In ALL, the lymphoblast is arrested in development due to cytogenetic abnormalities, gene mutations and chromosomal translocations. They also undergo malignant transformation and proliferation, with subsequent replacement of normal marrow elements. This leads to bone marrow failure and infiltration into tissues.
What are risk factors for ALL?
Risk Factors include:
• Environmental - irradiation and viruses
• Genetic - down’s syndrome, neurofibromitosis type 1, Fanconi’s anaemia, achrondraplasia, ataxia telangiectasia, xeroderma pigmentosum, and X-linked agammaglobuminaemia.
What are the clinical features of ALL?
These arise due to bone marrow failure, and tissue infiltration.
Bone Marrow Failure:
• Symptoms include: anaemia (fatigue, dyspnoea), bleeding (spontaneous bruising, bleeding gums, menorrhoagia), and opportunistic infections (bacterial, viral, protozoal). Anaemia and thrombocytopaenia occur due to bone marrow replacement.

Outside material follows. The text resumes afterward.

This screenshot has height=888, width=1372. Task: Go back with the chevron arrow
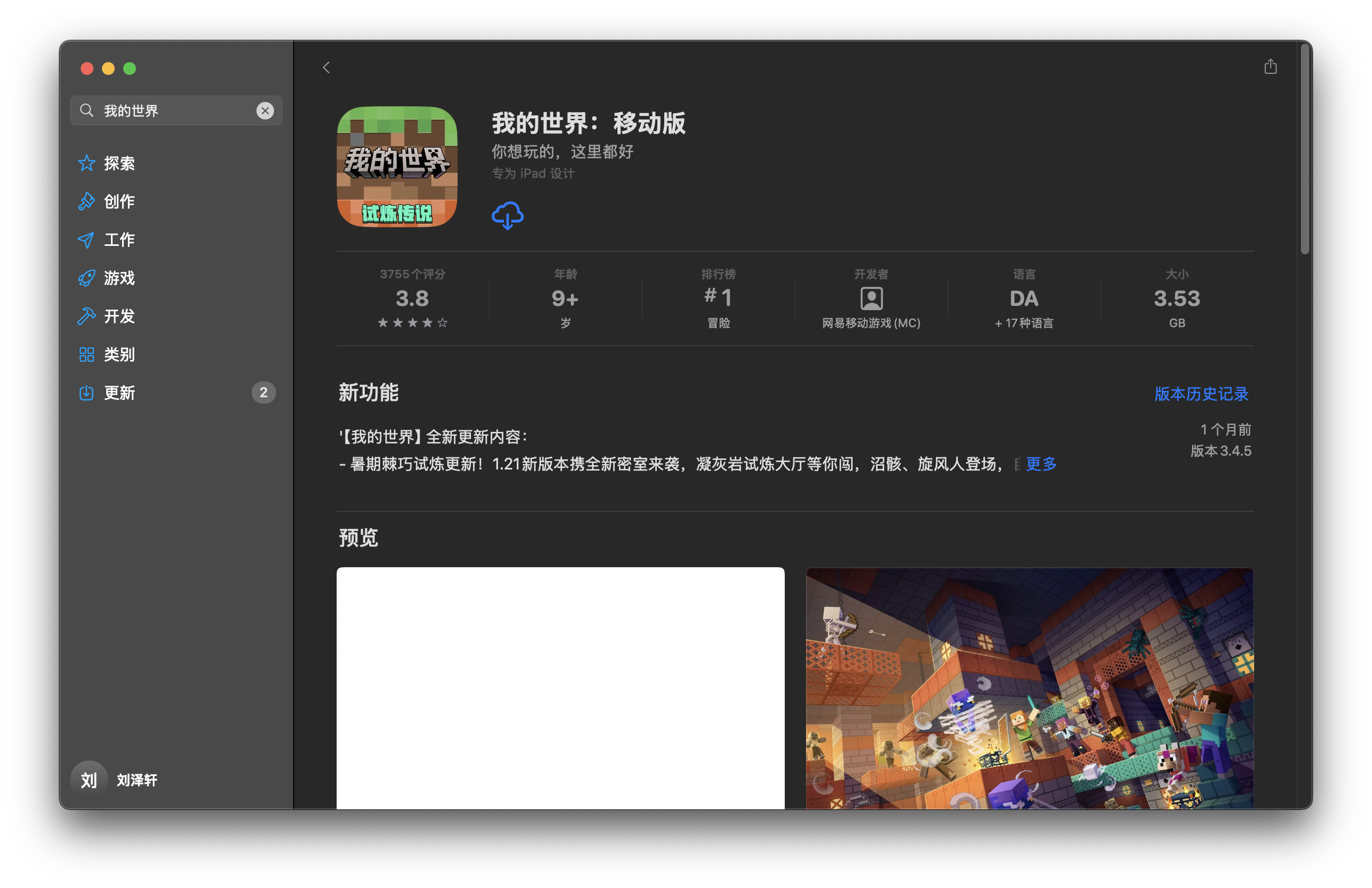click(327, 67)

• On examination, can cause pallor, bruising, bleeding, and infection.
Organ Infiltration:
• Symptoms of tender bones/bone pain, lymph node enlargement, mediastinal compression (in T-cell ALL as thymic involvement). Symptoms of meningeal involvement such as headache, visual disturbances and nausea.
• On examination, lymphadenopathy, hepatosplenomegaly, cranial nerve palsies, retinal haemorrhage, or papilloedema on fundoscopy, leukaemic infiltration of the anterior chamber of the eye, testicular swelling.
How is ALL investigated?
Bloods:
• FBC: normocytic normochromic anaemia with low reticulocyte count is present in 80% of patients. Thrombocytopaenia is present in 75% of patients, while leukocytosis is present in only 50% patients (and presence has poor prognosis).

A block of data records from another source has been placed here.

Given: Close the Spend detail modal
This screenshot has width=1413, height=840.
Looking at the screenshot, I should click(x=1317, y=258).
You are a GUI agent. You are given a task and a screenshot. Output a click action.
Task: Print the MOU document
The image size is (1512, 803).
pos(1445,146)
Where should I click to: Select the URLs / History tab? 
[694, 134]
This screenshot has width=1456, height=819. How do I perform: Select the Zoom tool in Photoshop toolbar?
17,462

• Serum electrolytes increased such as calcium and uric acid.
• ↑LDH (many cancers increase LDH as it is important when switching to anaerobic respiration).
Peripheral blood smear shows leukaemic lymphoblasts. However, this is not sufficient for the diagnosis of ALL, and thus a bone marrow biopsy/aspiration is needed. From this, many studies can be performed including:
• Immunophenotyping using cell-surface antigens e.g. CD20.
• Cytogenetics karyotyping chromosomal abnormalities.
• FISH (Flourescent In-Situ Hybridisation)
• PCR
CXR may show mediastinal involvement, thymic enlargement, lytic bone lesions.
What is the definition and epidemiology of AML?
AML is a malignancy of primitive myeloid lineage white blood cells with proliferation in the bone marrow and blood. It is the most common acute leukaemia in adults, with incidence increasing with age.
What are the clinical features of AML?
Like other acute leukaemias, symptoms are due to bone marrow failure and tissue infiltration.
Bone marrow failure:
• Patients present with anaemia (lethargy, dyspnoea), bleeding (thrombocytopaenia or DIC), and opportunistic/recurrent infections.
• Signs include pallor, cardiac flow murmur, ecchymosis, bleeding and signs of infection.
Tissue infiltration:
• Patients present with gum swelling or bleeding, CNS involvement (headaches, nausea, diplopia) especially with M4 and M5 variants.
• Signs include skin rashes, gum hypertrophy, deposit of leukaemic blasts may rarely be seen in the eye, tongue and bone (and cause fractures).
How can AML be investigated?
Blood:
• FBC (↓Hb, ↓platelets, ↓variable WCC)
• ↑Uric acid, ↑LDH, ↑Clotting studies, fibrinogen, and D-dimers
Blood film shows blast cells with cytoplasmic granules or Auer rods.
Bone marrow aspirate or biopsy shows hypercellular marrow with >30% blast cells.
Immunophenotyping used to classify the lineage of abnormal cells, for categorisation.
Cytogenetics for diagnostic and prognostic information.
Immunocytochemistry: Myeloblast granules are positive for Sudan black, chloroacetate esterase and myeloperoxidase, monoblasts are positive for non-specific and butyrate esterase.
Define CLL
CLL is characterised by the progressive accumulation of functionally incompetent lymphocytes, which are monoclonal in origin. There is an overlap between CLL and non-Hodgkin’s lymphoma. It is also called B-CLL, because it is a malignant disease of B-cells.
What is the epidemiology of CLL?
CLL commonly affects the elderly (90% >50), and males more than females. CLL is rare in Asians.